Membership, covenant, commitment, etc….The Promise

Mosaic is wrestling with the idea of commitment. Last Sunday we presented The Promise – our attempt at articulating some core aspects of committing to Mosaic in order for us to grow and fulfill God’s will for us as a community. Using our values and life practices as a starting place we identified 5 aspects that will help us pursue Mosaic’s vision as a community. They are:

  1. Living out our life practices – these are based on our values of communion, community and co-mission. Won’t go into them here.
  2. Regular participation in our weekly gatherings
  3. Missional living at work – wherever we spend most of our time.
  4. Sacrificial giving
  5. Regular involvement in a small group

Some of this is a result of reflections over the last few years, some recent feedback & challenges the community faces, and a great deal has to do with us trying to work toward the same goals for Mosaic and God’s mission in the world. We cannot move in a united direction if we are all pursuing our own will or we have different objectives. This still gives a great deal of personal flexibility and is not something to be policed but embraced; only the person will know if they are wholehearted or ‘ticking off the box’.

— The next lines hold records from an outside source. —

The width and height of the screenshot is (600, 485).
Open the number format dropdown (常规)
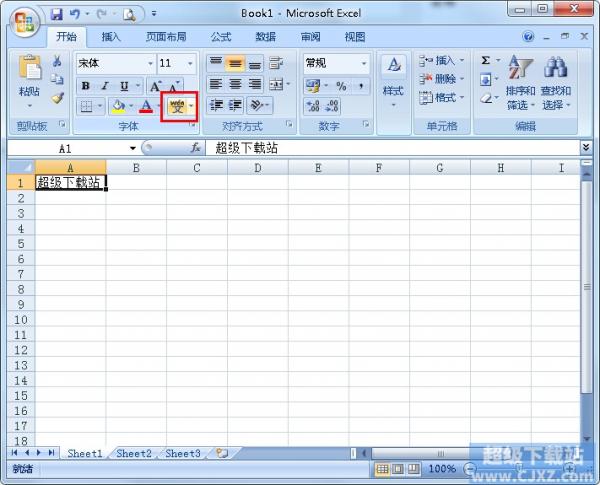point(363,63)
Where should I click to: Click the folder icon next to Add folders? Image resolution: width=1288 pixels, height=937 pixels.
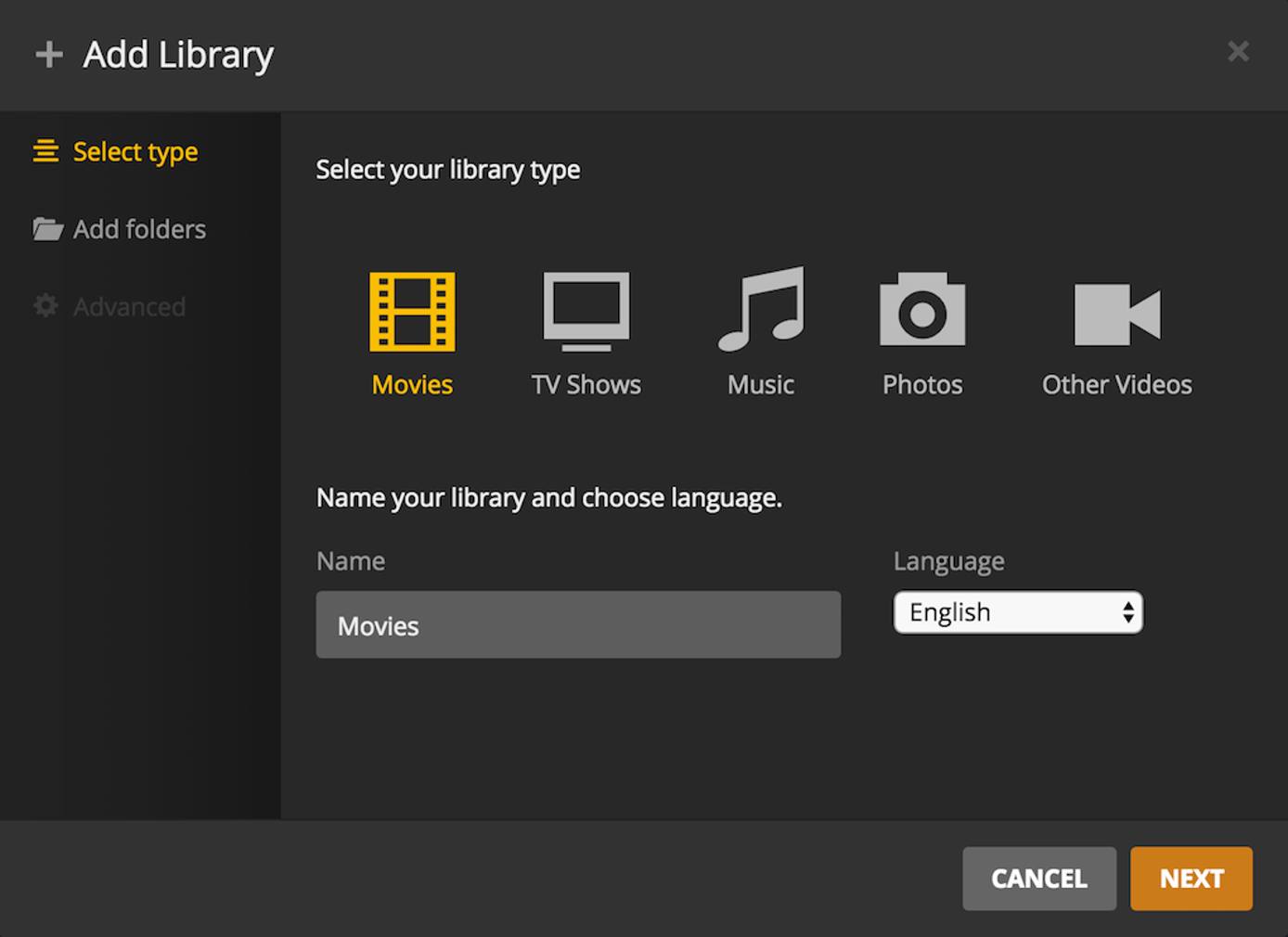click(x=46, y=228)
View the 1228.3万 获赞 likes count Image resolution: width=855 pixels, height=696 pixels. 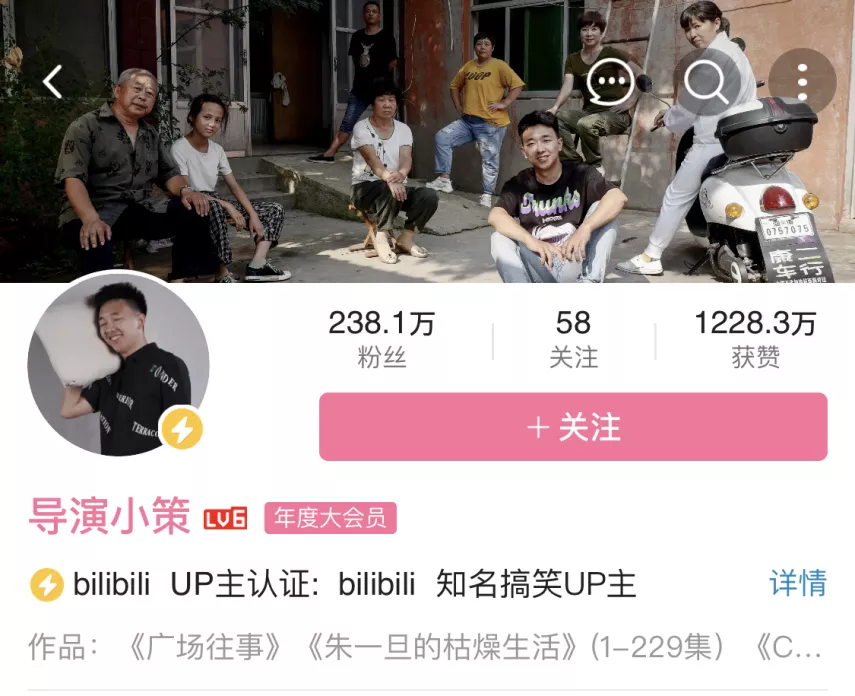tap(755, 339)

For those who are followers of Christ and can embrace these five aspects, they would become ‘promised’ people in Mosaic (we termed this ‘aprentices’) and they would be given responsibility according to gifting, character, and calling which flows into ministry and leadership. Those who are not a follower of Christ or a Christian who is determining if Mosaic is a community God wants them to participate in would simply be ‘friends’. This would be an opportunity for them to discover the claims of Christ and/or discern their ability to embrace Mosaic’s values and mission. 

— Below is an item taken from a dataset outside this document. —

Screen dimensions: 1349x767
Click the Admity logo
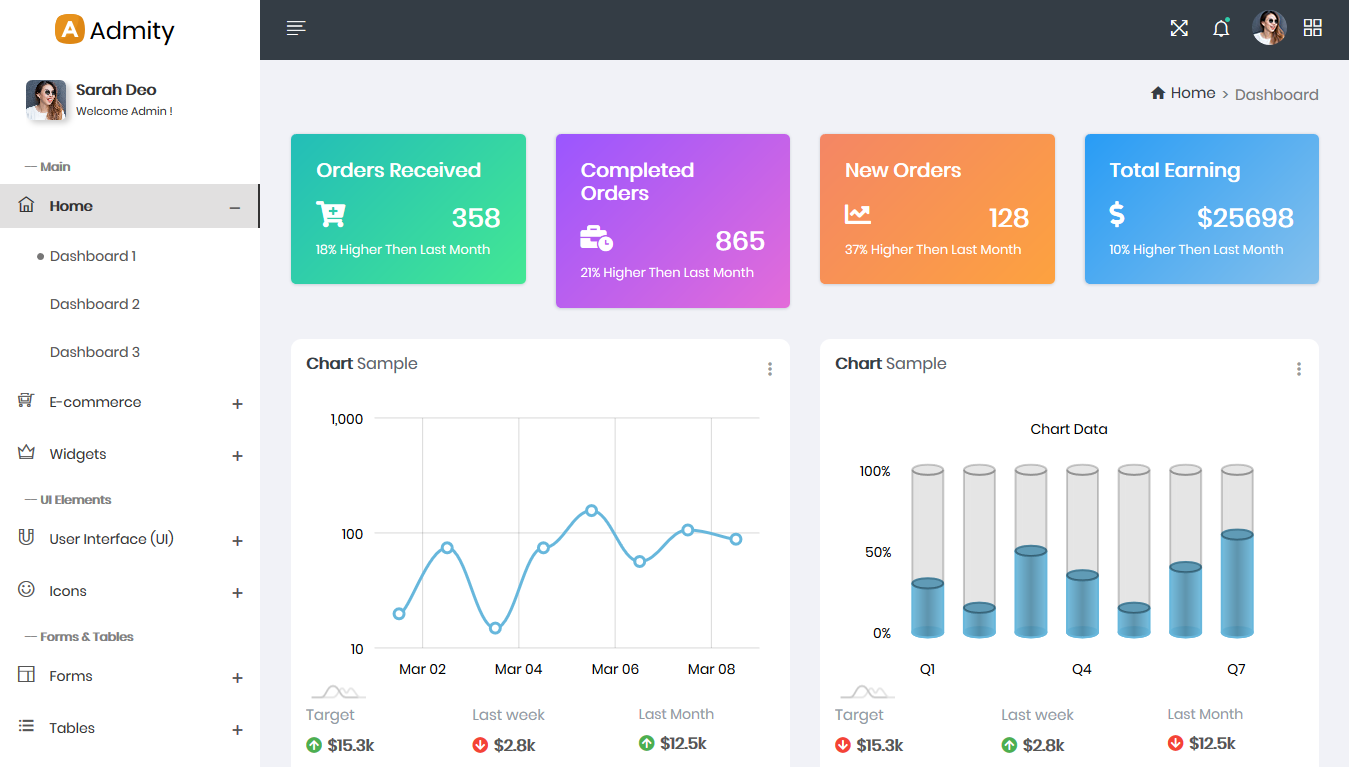pyautogui.click(x=115, y=30)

I think in some ways this puts us closer to being a missional community; even urban monastics. Western culture doesn’t do well with commitment and I know Mosaic/us as leaders aren’t perfect, so please be in prayer as we consider being promised, seek unity and forge ahead in fulfilling God’s will for us in 2008.

Missional Order?

I am particularly attracted to the monastic tradition – my Roman Catholic upbringing and  personality I think are key in this regard. I’ve been thinking about the type of community Mosaic is (and aims to be) as well as how we as a team work with one another. Although we haven’t gone through a particular rule or ordination within the team, we do operate as a missional order. Here is why I think that:

  • Wes, Stuart and I spend time in the word together, pray together and confess our sins to each other. Since we have this level of relationship we also have agreed to hold each other accountable in life with grace, truth and love. Honesty and humility is needed here.
  • We try to spend time together and look for ways to work not in isolation but together – yesterday I joined Stuart as he painted at the Annexe.
  • We share our possessions – our car is used as a team vehicle – and we look for creative ways to share resources. Swaping books is quite common.
  • We break bread together by having meals twice a month after our time as a church planting team.
  • We have deliberately centred our lives (and thus our families lives) around a specific patch of the West End. We try to take advantage of the activities, establishments, and lives of this patch. Whether it be attending a folk night at the Annexe, going to the Cafe Rio for a meeting, banking in a branch in that area, or just walking in prayer around the patch. I particularly enjoy the friendships I am making – Michael the street sweeper, Rosie at the Annexe cafe, or Tony also at the cafe. Upon my return to Glasgow, I realised I missed them and they me.
  • Hospitality is critical – Wes & Stuart detailed our car for our return and stocked our fridge. We try to pass this onto others. This weekend we are with Australian friends for Chinese food and games with all our kids. The guys will make dessert.

I could go on, but I think the idea is that we are pursuing a radical life of love for one another and others. We don’t pursue a new legalism but have found a rhythm of life and a set of practices that help us live in unity with one another through the power of the Holy Spirit. Interestingly, there is actually great freedom in this as the world lives in such great disunity, hyper-individualism, and self-power.